(Tasks to carry out)
a – Reproduce the part of the Sujata Massey interview between "I’ve been a" and "living at it!", inclusive.
b – Using the Sujata Massey interview, answer each of these:
(i) In what town was she born?
(ii) At what age did she begin writing fiction?
(iii) What is the title of her next book?
c – Recast the paragraph of the Sujata Massey interview beginning "My father was a graduate student" as a short list that keeps its main facts.

(Passage to read)
= Beginning of Section =
Name Sujata Massey

Age  50something

Where are you from I was born in Crawley, England but grew up mostly in the United States

A little about your self `ie your education Family life etc  

My father was a graduate student who came from India to study at Cambridge. He met my mother, a young German woman, who was in the area studying to become a translator. They married in 1963 and I was the first of three daughters. Our family eventually emigrated to the United States where there were tremendous opportunities for my father, a professor of geophysics. We grew up as “faculty brats” near the University of Minnesota, but I went to the East Coast for college and have subsequently spent most of my years in Baltimore, Maryland.

 

 

Fiona: Tell us your latest news?

I write mysteries and historical fiction set in Japan and India; my desire is to explore cultures that interest me and translate them into exciting stories. My next book, The Widows of Malabar Hill, is a historical mystery that explores what it was like to be an early woman lawyer in 1920s India.

 

 
Fiona: When and why did you begin writing?

I’ve been a storyteller all my life, but began writing fiction at the age of 13. I studied Writing Seminars at the Johns Hopkins University, a major that exposed me to poetry, journalism, fiction, critical writing and, yes, mystery writing! I had two courses taught by a visiting faculty member, Martha Grimes, the bestselling author of many traditional mysteries, and that experience was formative for me. I had finally met a writer who was an actual storyteller and made a good living at it!
= End of Section =
(Provided records)
= Beginning of Section =
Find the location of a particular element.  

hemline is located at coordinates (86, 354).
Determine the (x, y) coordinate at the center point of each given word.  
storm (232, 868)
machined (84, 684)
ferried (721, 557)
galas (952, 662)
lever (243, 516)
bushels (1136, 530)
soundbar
= End of Section =
(Task responses)
a –
I’ve been a storyteller all my life, but began writing fiction at the age of 13. I studied Writing Seminars at the Johns Hopkins University, a major that exposed me to poetry, journalism, fiction, critical writing and, yes, mystery writing! I had two courses taught by a visiting faculty member, Martha Grimes, the bestselling author of many traditional mysteries, and that experience was formative for me. I had finally met a writer who was an actual storyteller and made a good living at it!

b –
(i) Crawley, England
(ii) 13
(iii) The Widows of Malabar Hill

c –
- Father: graduate student from India who studied at Cambridge, later a professor of geophysics
- Mother: young German woman studying to become a translator
- Parents married in 1963; she was the first of three daughters
- The family emigrated to the United States for her father's opportunities
- She grew up near the University of Minnesota as a "faculty brat"
- She went to the East Coast for college and has since lived mostly in Baltimore, Maryland